If you can get precise numbers from any of these sources that would be great but this shouldn't be a long task (no more than 1 day)

mshadbolt commented 3 years ago

ok, I am not really sure what the level of precision that is wanted, because at one point you say you want a count of publications, and then later is at the level of consortia. I guess I don't really know how to do this in one day since it requires a lot of manual digging into what papers or reports have been published by various consortia ( which are not usually that easy to track down) and looking at methods and classifying those. anyways I will do what I can.

lauraclarke commented 3 years ago

Doing what you can is the right thing to do.

I have mentioned publications and consortia as they are both possible sources of information for this.
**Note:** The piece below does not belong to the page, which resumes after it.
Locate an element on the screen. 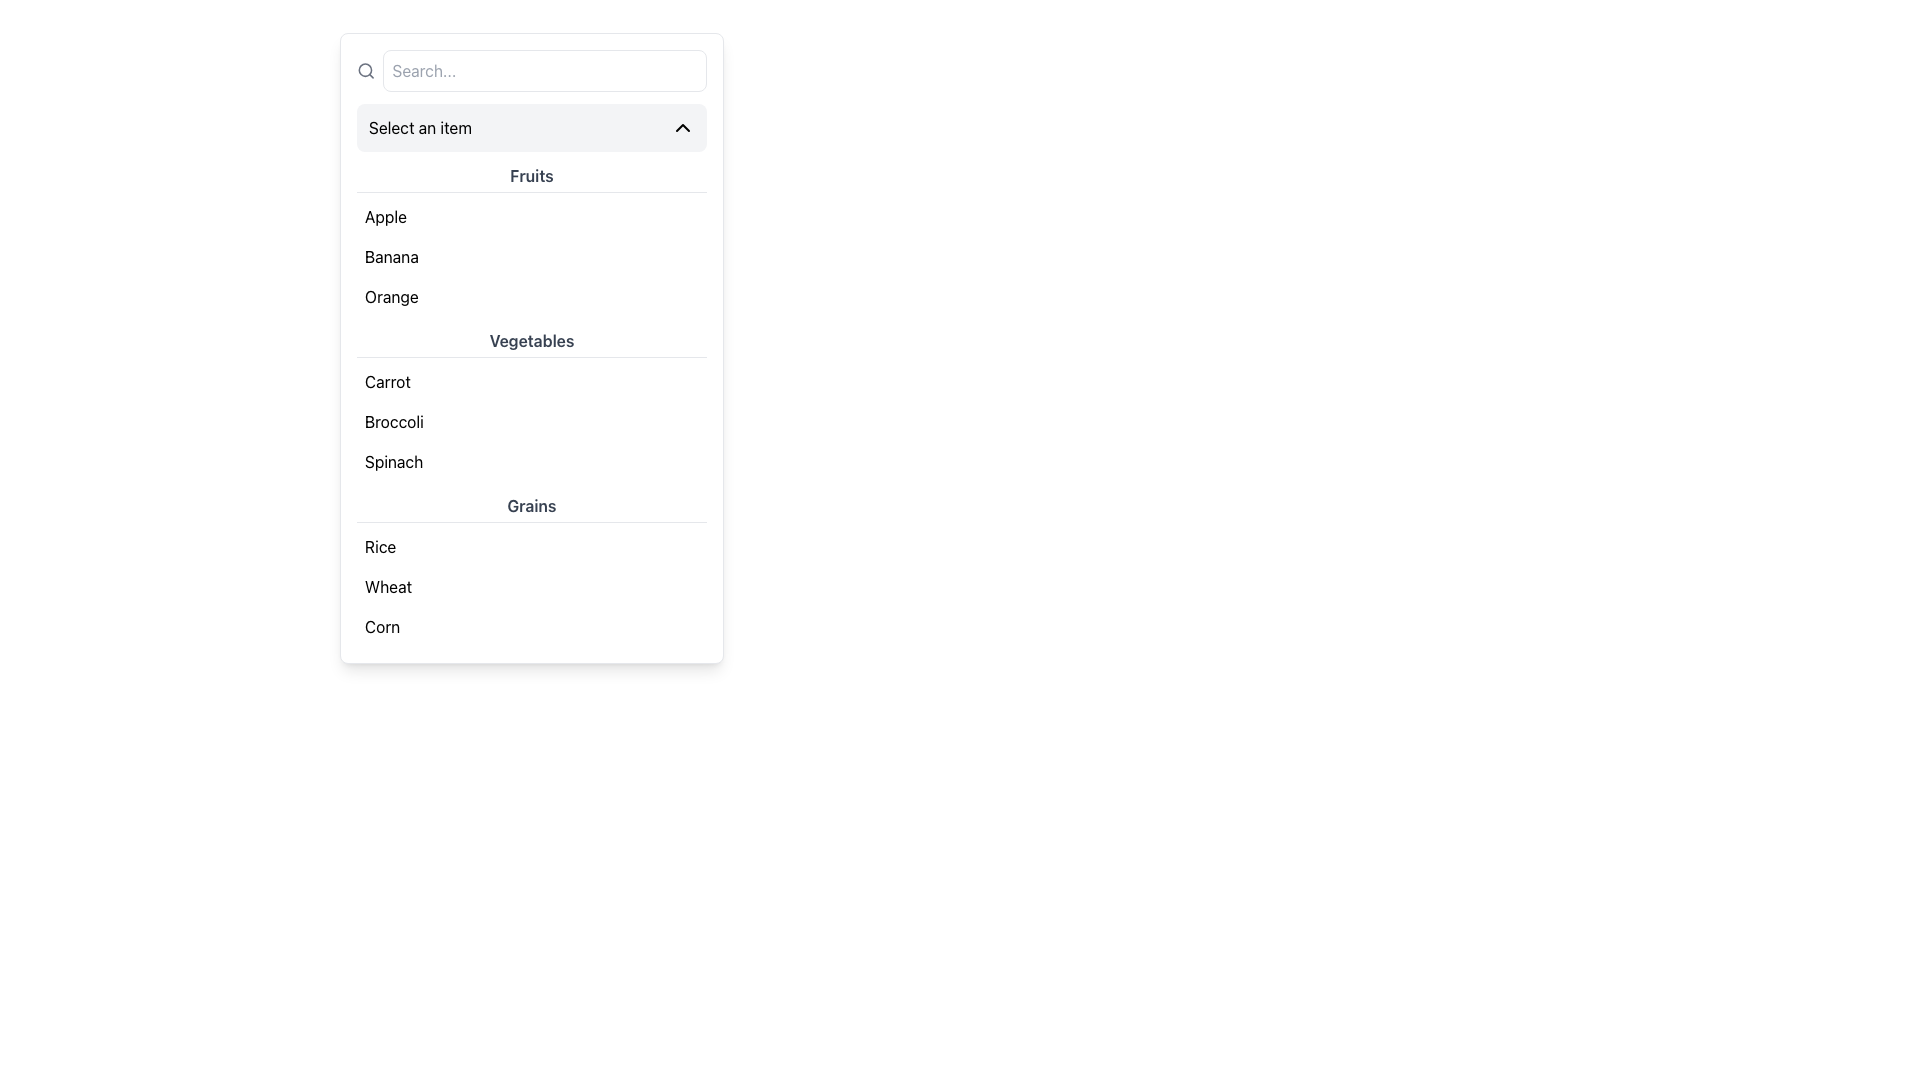 This screenshot has width=1920, height=1080. the List Item displaying 'Banana', which is the second entry in the 'Fruits' category, to choose its value is located at coordinates (532, 256).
You should pick the route which works best for you

The level of precision doesn't need to be high, this does not need to be an exhaustive search

mshadbolt commented 3 years ago

I did the very brief overview as suggested. The doc is here: https://docs.google.com/document/d/1Ud_HF2oAPVEcbui0rKaasdpo_iYT5TtrriNQGDWLCnk/edit#heading=h.pncjs49lwrcq

In short, the only consortium I could find detailed information about what methods they are using for spatial transcriptomics was WSSS, they only mention Visium but refer to some 'other hiplex spatial sequencing modalities' without naming them.
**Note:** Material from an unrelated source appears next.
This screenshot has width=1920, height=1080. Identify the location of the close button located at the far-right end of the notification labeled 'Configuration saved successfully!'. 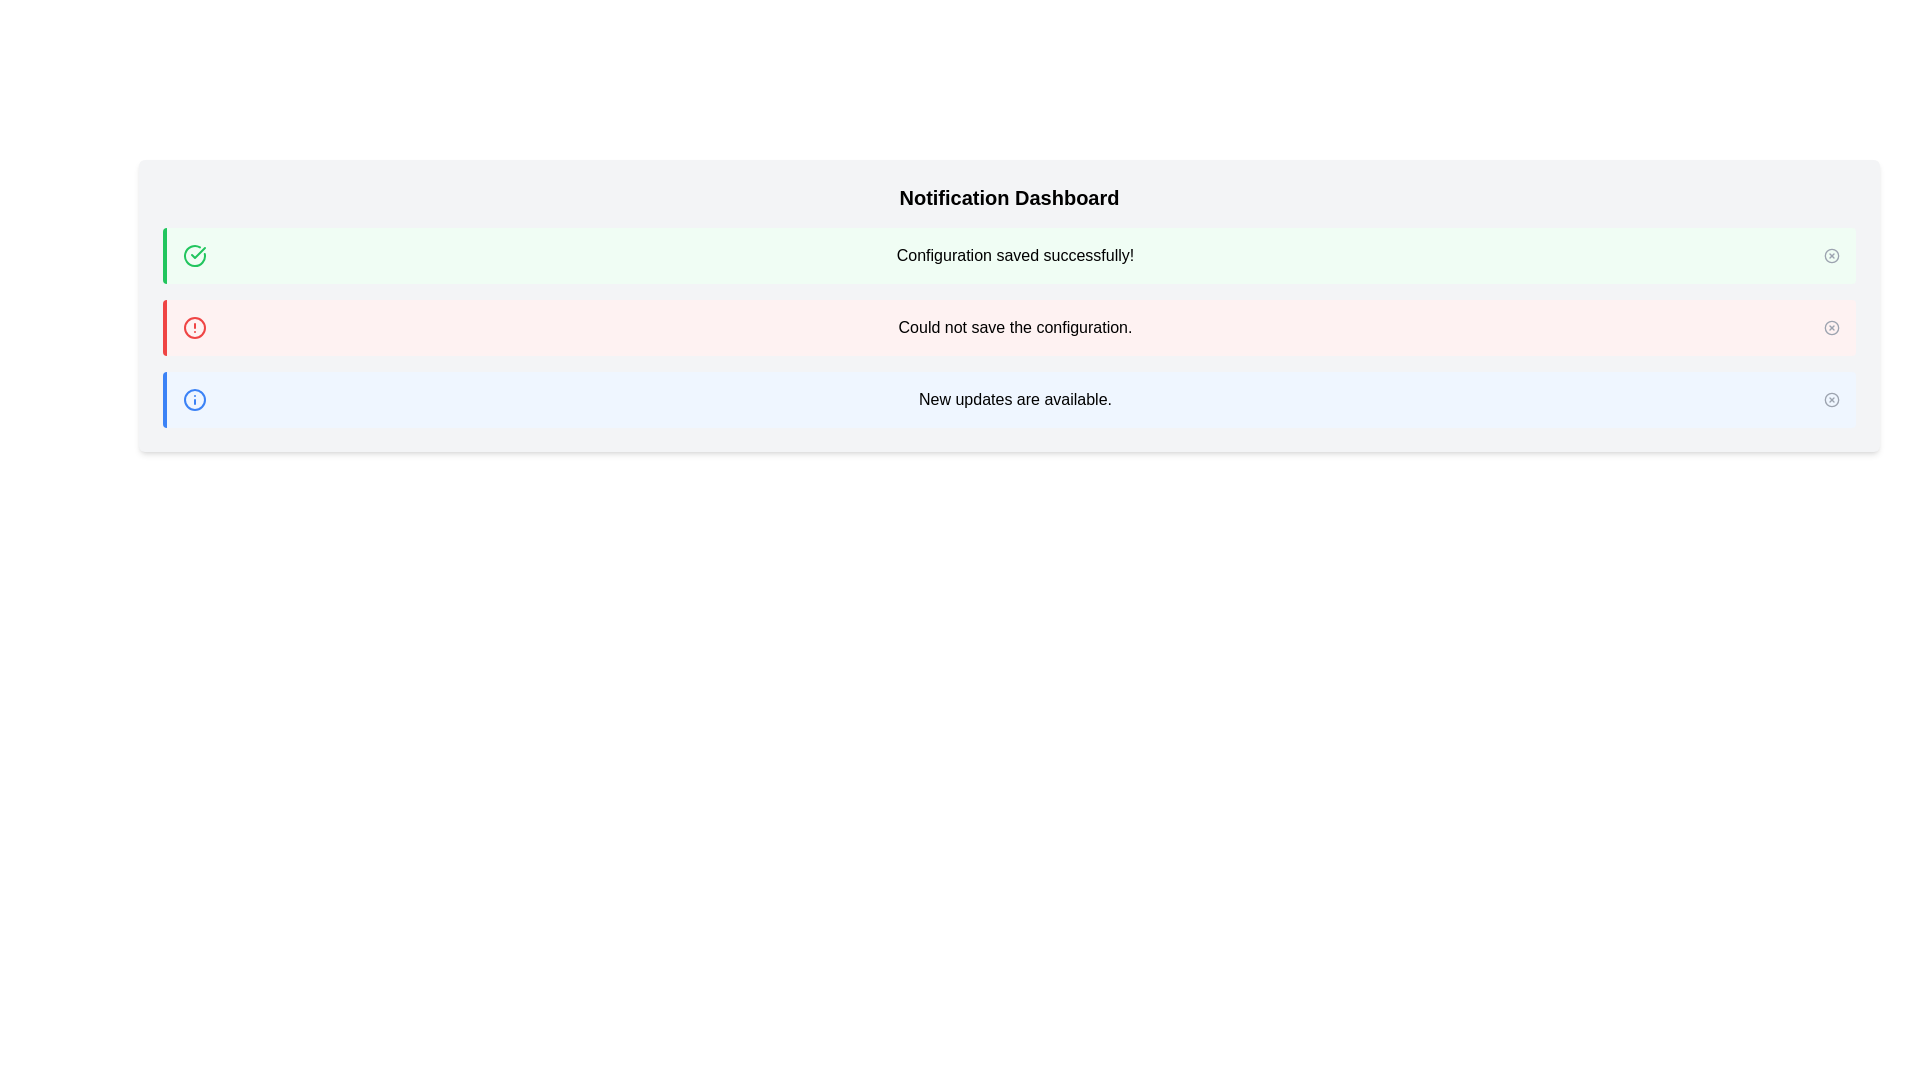
(1832, 254).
The MRC slides above have one project (developmental lung) that mentions Visium.

I browsed through the various websites above but could not find any detailed reporting on what specific methods have been or will be used. If there are any other detailed information or reports I could browse I would be happy to.

The wrangler's data tracker has 4 projects with a spatial transcriptomics method listed, they are all Visium.

The Svensson single cell database has 2 papers for spatial transcriptomics, but they are the methods papers for each method, APEX-seq and HDST, so not sure if we would consider them as 'suitable' to wrangle for the HCA.

mshadbolt commented 3 years ago

I added a section which was a very quick literature search on europmc to the doc.